En 2013, Erik Goaied reprend du service pour la Libye en Afrique du Sud, avec son acolyte Mohamed Tag. Il est sollicité par une armée libyenne en déréliction, comme marchand d’armes. Une commande d’un montant de cinq millions de dollars lui permet d’obtenir un rendez-vous avec Nosiviwe Mapisa-Nqakula. La ministre de la défense est méfiante à l’égard de ces intermédiaires mandatés par une Libye qui s’enfonce dans le chaos. Elle a raison. Car Goaied et Tag entendent bien profiter de l’occasion pour s’immiscer dans le sensible dossier des avoirs de Kadhafi. D’ailleurs, pour régler la commande, ils proposent de payer avec ces dollars libyens prétendument dissimulés en Afrique du Sud. Sauf qu’il n’y aura ni contrat, ni restitution de fonds. Peut-être parce qu’au même moment, d’autres équipes se réclament du gouvernement libyen pour récupérer ces fonds dont une, Sam Serj, s’apprête, début 2014, à signer un solde de tout compte à 12,5 milliards de dollars.

Erik Goaied intervient dans le dossier, convaincu que si les Sud-Africains s’empressent d’effacer l’ardoise de 12,5 milliards de dollars, c’est qu’il y a en réalité beaucoup plus d’argent en jeu. Avec son acolyte, Mohamed Tag, ils exhibent un mandat du gouvernement libyen et font dérailler les négociations entre leurs concurrents et Pretoria.

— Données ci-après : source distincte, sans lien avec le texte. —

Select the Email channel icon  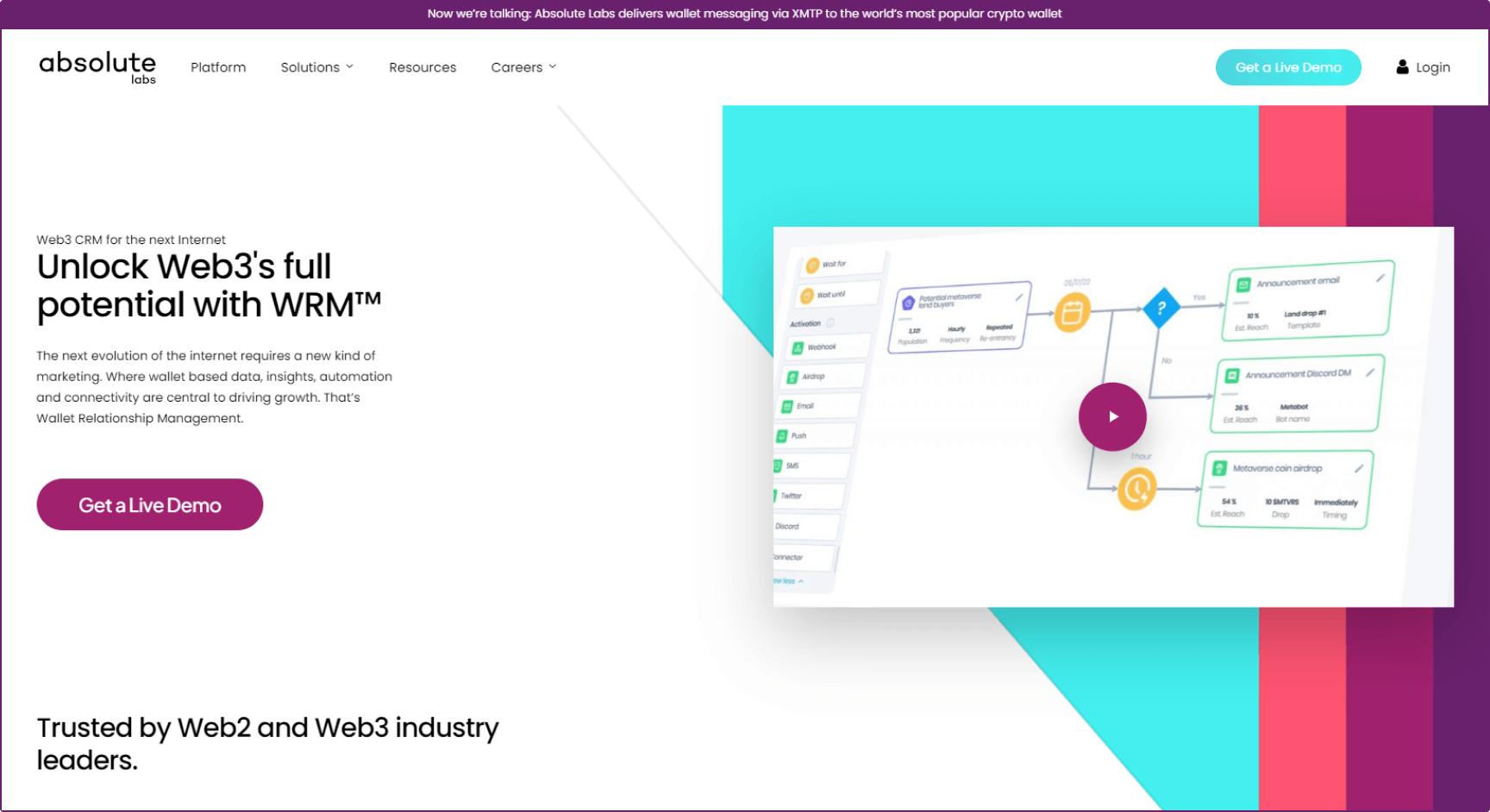coord(786,405)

Pour accélérer ses investigations, Goaied va un temps s’associer avec un sulfureux marchand d’armes, le Sud-africain Johan Erasmus. Ce dernier, joint par téléphone, explique dans un français teinté d’afrikaner : « C’est l’ancien président Thabo Mbeki qui a le plus profité de ces fonds. J’ai la certitude et des preuves que des milliards de dollars de Kadhafi sont toujours stockés ici en liquide ou dans les banques ».

Parmi les documents récupérés par Erik Goaied, vraisemblablement auprès de fonctionnaires sud-africains, certains donnent le vertige. L’un d’eux, un courriel titré « Le dossier libyen, comme discuté », est adressé par la chef du parquet sud-africain, Nomgcobo Jiba, à la directrice du Trésor, Rebecca Tee, le 15 mai 2013 à 9 h 48. Jiba y évalue la totalité des avoirs de l’Etat libyen en Afrique du Sud à 179 milliards de dollars « sans prendre en compte les montants connus » par les autres administrations. Et de nuancer : « Ce montant n’est pas sous le contrôle du gouvernement, mais il est le fruit d’un accord entre les autorités libyennes et certaines parties sud-africaines ». Si ce courriel s’avérait authentique, il donnerait du poids aux estimations de « Monsieur Personne ».

De Pretoria à Washington

Par l’intermédiaire de Mohammed Tag, devenu à l’âge de 62 ans patron du nouveau Comité de restitution des avoirs créé le 22 janvier 2014 par le gouvernement libyen, Erik Goaied informe Tripoli, à commencer par Abdallah al-Thani, qui deviendra premier ministre deux mois plus tard. Mais en Afrique du Sud, les menaces s’accentuent en cette année 2014. « Monsieur Personne », sorti de nulle part, serait devenu dangereux. « Quand il y a de telles sommes en jeu, même les plus honnêtes hommes peuvent révéler leur côté sombre », lui aurait lâché un « vieux sage » de l’ANC. Des émissaires du tout puissant parti et du président prennent attache avec Erik Goaied. Ce dernier assure avoir décliné une série d’offres de solde de tout compte à 32 puis 64 et enfin 150 milliards de dollars en juin. Sa seule réponse : « Faites donc une offre raisonnable aux Libyens et acceptez de faire une croix sur une partie de ces fonds ». En vain. Aujourd’hui, Mohamed Tag répond à l’autorité du parlement de Tobrouk et du fragile gouvernement d’Abdallah al-Thani, dans une Libye profondément divisée. Les avoirs sud-africains ? Le comité qu’il dirige en a fait sa priorité, voire son obsession. « Nous tablons sur une restitution d’au moins 400 milliards de dollars, une somme vitale pour la reconstruction de la Libye, et qui bénéficiera à toute la région, en particulier à nos partenaires africains », insiste l’un des trois membres de ce comité rencontré à Tunis.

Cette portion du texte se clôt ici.